After completing his MA he spent some time living and working in Belgrade. In 2000 he was picked as one of the New Contemporaries and in the same year won the Absolute Prize. In 2001 he won a Paul Hamlyn Award for visual arts.
He was nominated for the 2006 Turner Prize for solo shows at Milton Keynes Gallery, Tanya Bonakdar Gallery, New York, and also for his work in the British Art Show 6. The Tate Gallery describes his work as "engaging photographic and video installations involving diverse social groups. Acting as a catalyst, he encourages people to reveal their individuality, making the personal public with sensitivity and generosity."
For his Turner Prize entry Collins created a fully functioning office called 'Shady Lane Productions' in the gallery at Tate Britain.[1] It was staffed with journalists and researchers who worked a normal 9am-5pm day, on full pay, for the duration of the show in full view of gallery visitors. These office workers were looking for candidates to appear in The Return of the Real,[2] a documentary about people whose lives had been ruined by reality TV.[3] Turner Prize judge Andrew Renton said, "To call Phil Collins a prankster would be to underestimate the seriousness of his work. His work is clearly political and connected to social engagement."[4]
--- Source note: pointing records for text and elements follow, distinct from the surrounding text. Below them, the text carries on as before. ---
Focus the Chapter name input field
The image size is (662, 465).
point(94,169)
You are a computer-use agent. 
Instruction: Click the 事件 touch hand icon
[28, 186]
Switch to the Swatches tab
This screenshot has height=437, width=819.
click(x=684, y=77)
In The Return of the Real, former participants from shows as diverse as Wife Swap, Brand New You, and Supernanny were given the opportunity to candidly recount their stories and air their grievances in unedited conversations with media lawyer Mark Stephens. Stephens said, "I am troubled by the way in which television has exploited its subjects in the cynical pursuit of commercial gain and infotainment. My interest in this project arises from those concerns and I was pleased to be able to help facilitate the voices of those involved, voices which are so often censored by the media which has already misrepresented them."[5]
His best-known works are video art, often featuring teenagers. In 2002 he travelled to Saddam Hussein's Baghdad, before the start of the Iraq War, and filmed Iraqis sitting silently for screen tests for a non-existent Hollywood movie (Baghdad Screen Tests, 2002). His best known work is They Shoot Horses (2004) consisting of two videos each lasting seven hours and shown at the same time on different walls.[6] This is a record of a disco dance marathon staged by the artist with nine Palestinians in Ramallah.[7] Music from the last three decades is played and the young people are captured in a single camera take, as they dance or, at times, stand round or slump to the floor. Another similar work was The World Won't Listen (2005), which features young people in Turkey, Colombia, and Indonesia performing karaoke versions of Smiths songs.[8]
About his work Collins has said, "A camera brings interested parties together. It attracts and repels according to circumstance or whim. A camera makes me interested in you and you maybe interested in me. In this sense, it's all about love. And exploitation. You could say that [this work] is driven by an emotional relationship with the subjects, rather than the rational or sensational standards of journalism, which also inhabit these territories."
Collins has been Professor of Video Art and Performance at the Academy of Media Arts Cologne since 2011.